Q. Why did you take him to be like an old rat?
Green. Because he looked very cunning.
Manning. I was buying a penny seed cake at a pastry cook's in Cheapside, and Davis was buying a wig; we were going to part; said he, shall we drink once; I said, I do not care if I do, so we went to the Mermaid; then he asked me concerning a clap, and pulled out his - to shew me, and I put my hand out to examine him.
Q. Are you a Doctor ?
Manning. Yes; I practise that way.
Davis. I bought a half penny bunn in Cheapside, and was going to the Goose and Gridiron, and when I met Manning, he asked me to go with him to this house.
Q. Did you ever see him before?
Davis. Very seldom.
Manning. I never saw him but once, and that was one morning to drink half a pint of purl.

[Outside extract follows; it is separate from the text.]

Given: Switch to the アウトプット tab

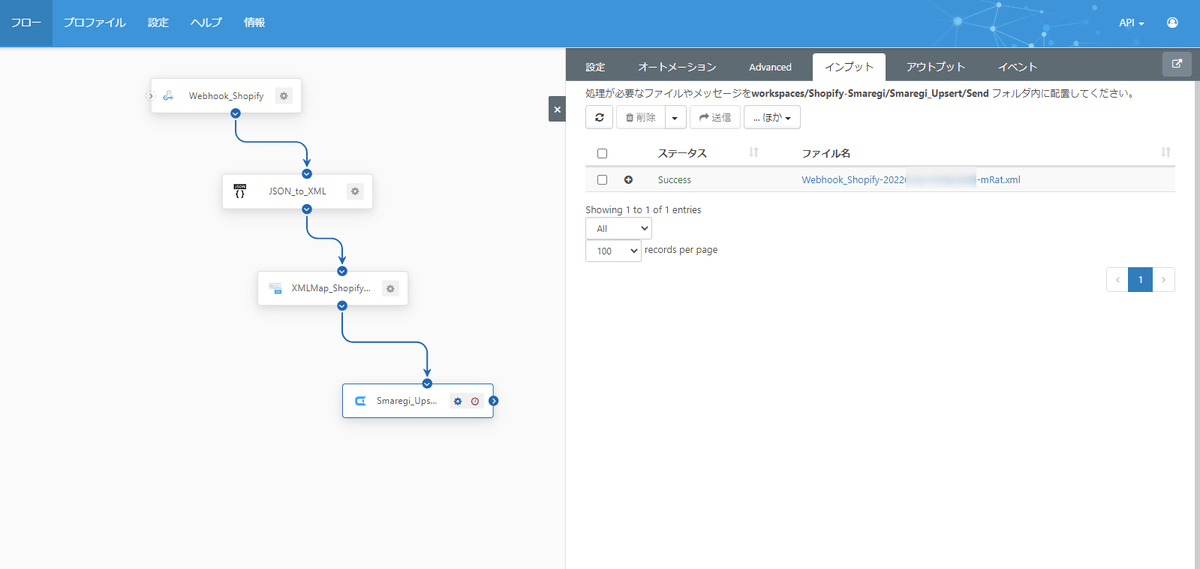Looking at the screenshot, I should click(x=935, y=67).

Joseph White . I keep the Leghorn warehouse in Leadenhall Street, Davis was my servant to clean knives and run of errands: he lived with me sixteen months, and behaved very well. I never saw him drunk but once, and then he was mad.

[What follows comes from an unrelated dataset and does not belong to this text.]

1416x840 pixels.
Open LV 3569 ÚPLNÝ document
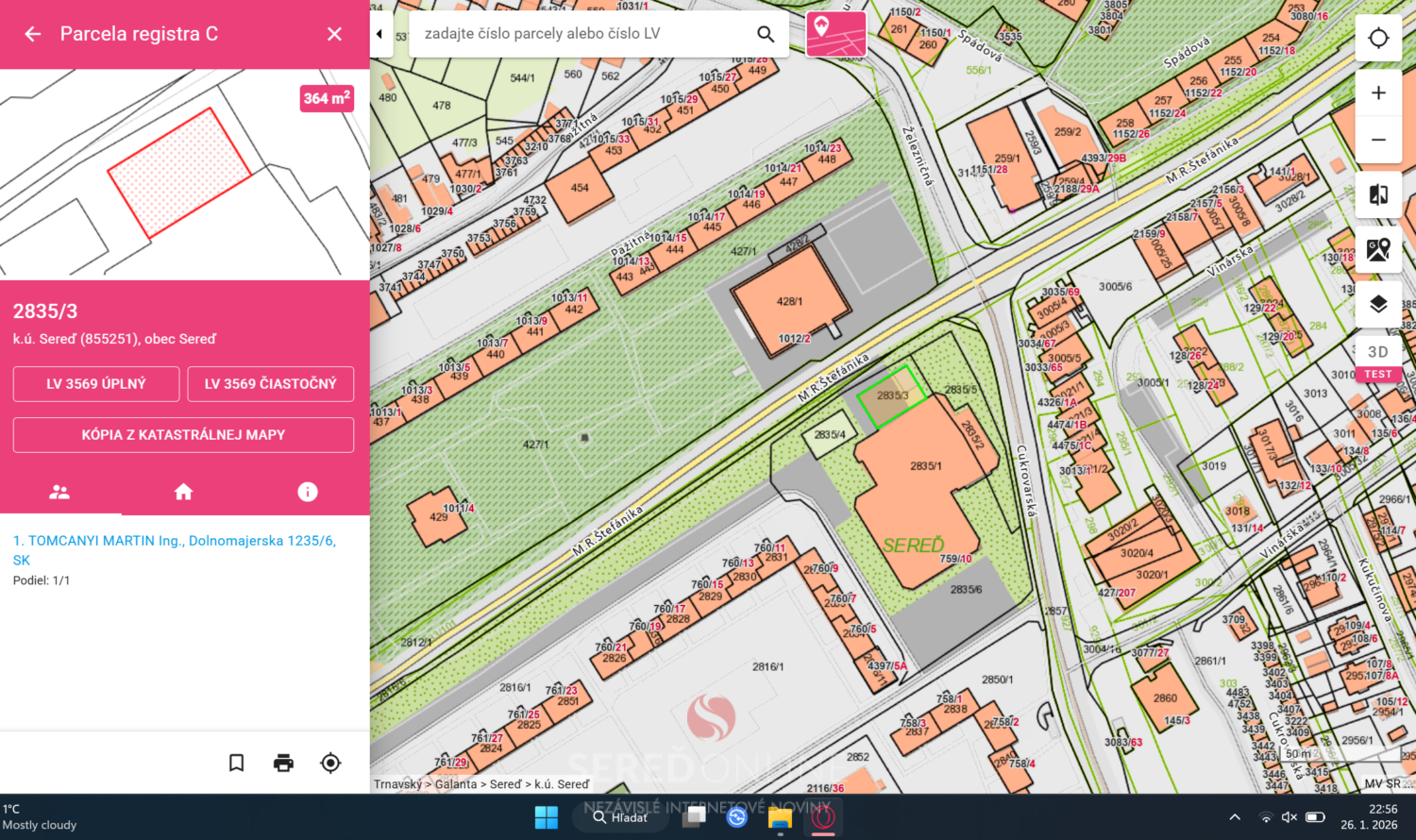[96, 384]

John Fort . I am partner with Mr. White, I can only confirm the evidence given by him of the Prisoner living with us, that he behaved well: he was the best servant we ever had in that station - as an errand boy. I never heard he was guilty of any debauchery.

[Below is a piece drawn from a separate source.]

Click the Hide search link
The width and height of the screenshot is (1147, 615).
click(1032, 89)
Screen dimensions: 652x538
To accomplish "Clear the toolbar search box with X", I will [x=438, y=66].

Linnell Lee. I live at the Sun Tavern at Shadwell : last Saturday night between ten and eleven a man* comes in who has a mock voice, and I understanding since that the Prisoner is a slight of hand man, I saw something between his legs, and upon that I enquired what tankards there were, and there was one missing. I said to my servant, I believe the man in the box next to the door has it between his legs. My man went up to him, put his hand between his legs, and said, now I have got what I wanted, and took it from him.
Q. What did he say when the tankard was taken from him?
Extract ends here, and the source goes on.